Along with Lawson Naidoo and Ian Farmer, Calland is co-founder of the Paternoster Group, a political consulting company. Calland also co-founded the Council for the Advancement of the South African Constitution (CASAC) with Naidoo.

In 2017 Calland was embroiled in a controversy in which activists raised concerns about "the foreign corporations that The Paternoster Group works with, about the use by Naidoo and Calland of their position in civil society to promote their business venture, about their sources of income, and about the link to Marikana". The activists criticised the association between Paternoster and Ian Farmer who was CEO of Lonmin at the time of the Marikana Massacre. Paternoster had produced a report on the Marikana massacre which the activists claimed "seems to engage in special pleading on behalf of Lonmin". In the resulting fallout the SaveSA campaign cut ties with CASAC.

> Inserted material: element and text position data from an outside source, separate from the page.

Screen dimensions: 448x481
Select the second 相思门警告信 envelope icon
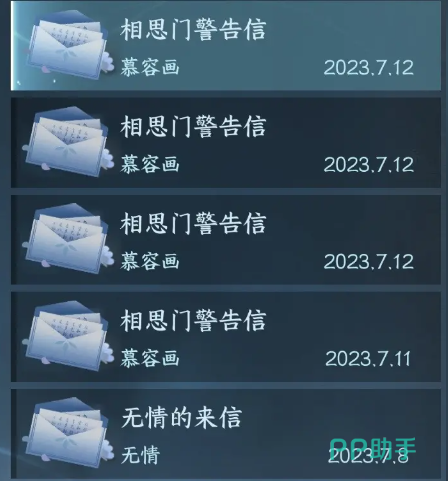coord(68,142)
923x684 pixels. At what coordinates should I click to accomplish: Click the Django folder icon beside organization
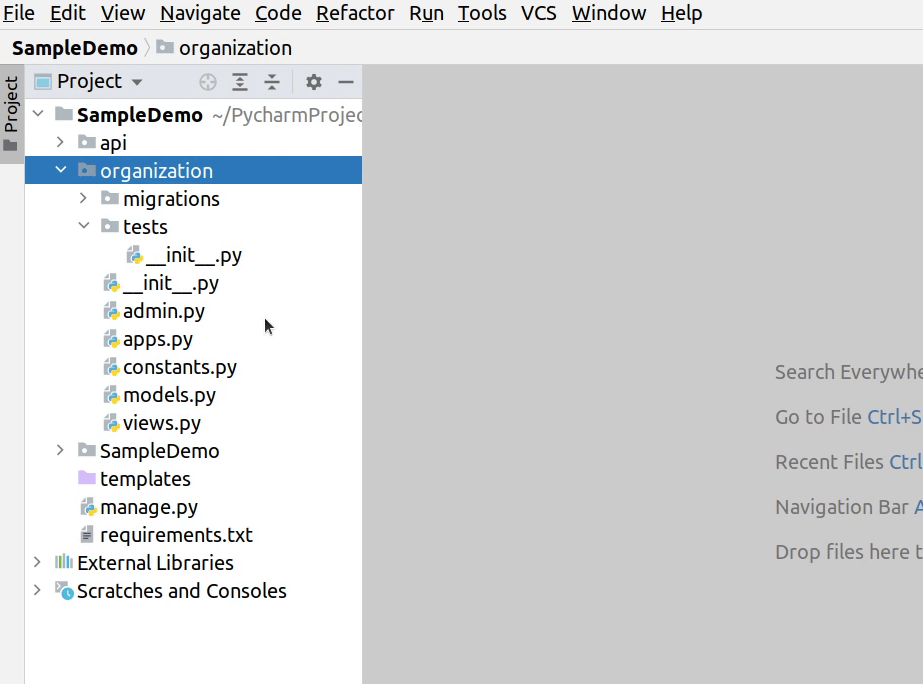85,170
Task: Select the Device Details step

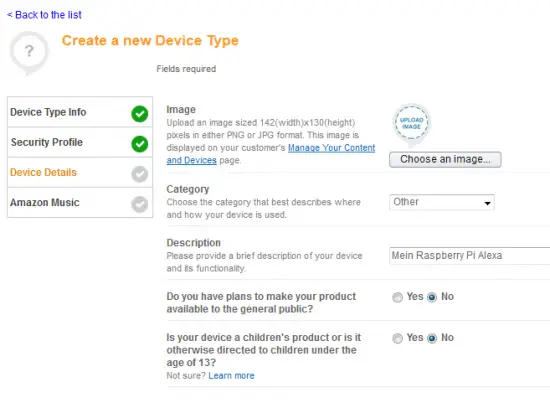Action: click(x=80, y=173)
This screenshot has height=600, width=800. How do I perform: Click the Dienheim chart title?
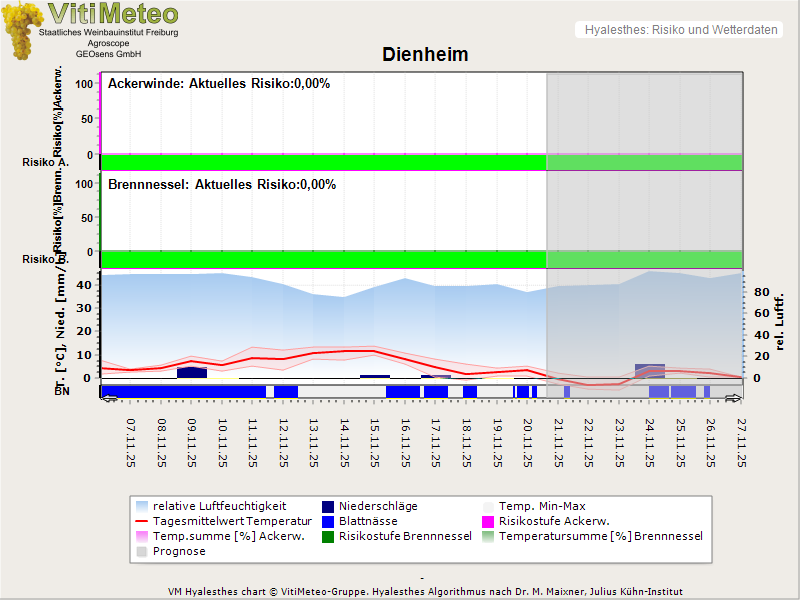[x=425, y=54]
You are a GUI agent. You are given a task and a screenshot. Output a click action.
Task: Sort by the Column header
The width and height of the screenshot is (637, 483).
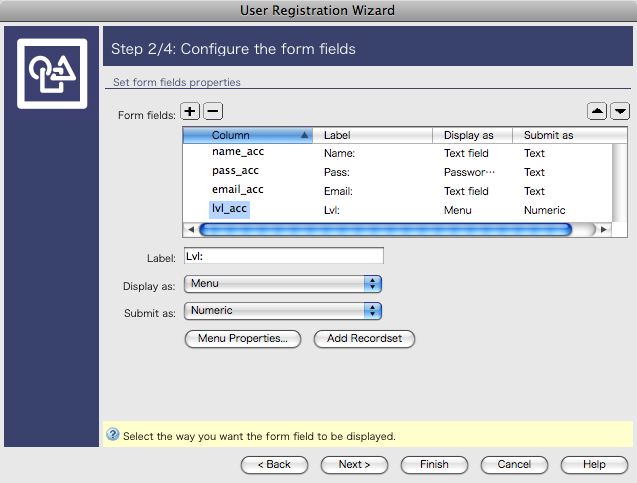[x=247, y=134]
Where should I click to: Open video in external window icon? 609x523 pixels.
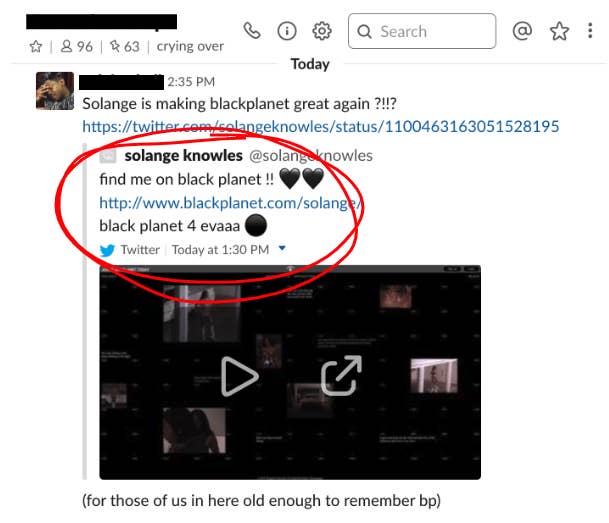pos(341,375)
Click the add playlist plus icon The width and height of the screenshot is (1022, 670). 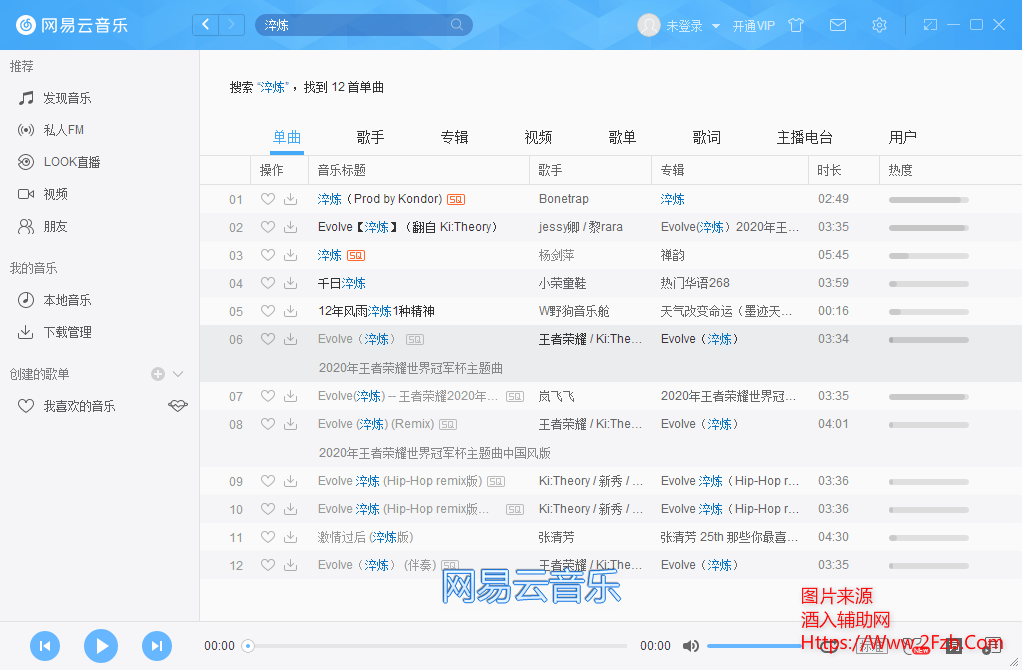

In September 2022, Speaker of the Parliament of South Africa, Nosiviwe Mapisa-Nqakula appointed him to the Panel constituted in terms of section 89 of the Constitution of South Africa to determine whether there was a prima facie case to against President of South Africa, Cyril Ramaphosa based on the heist on his farm, Phala Phala, in Limpopo. However, due to objections raised by the Democratic Alliance and Economic Freedom Fighters on perceived biases, he resigned from the panel.

==Views==
Commenting to the Chicago Tribune in 1999, he compared the charisma and charm of Nelson Mandela to Ronald Reagan. He has been critical of the proposal made by Thuli Madonsela that public servants implicated in corruption should be given the chance to apply for amnesty.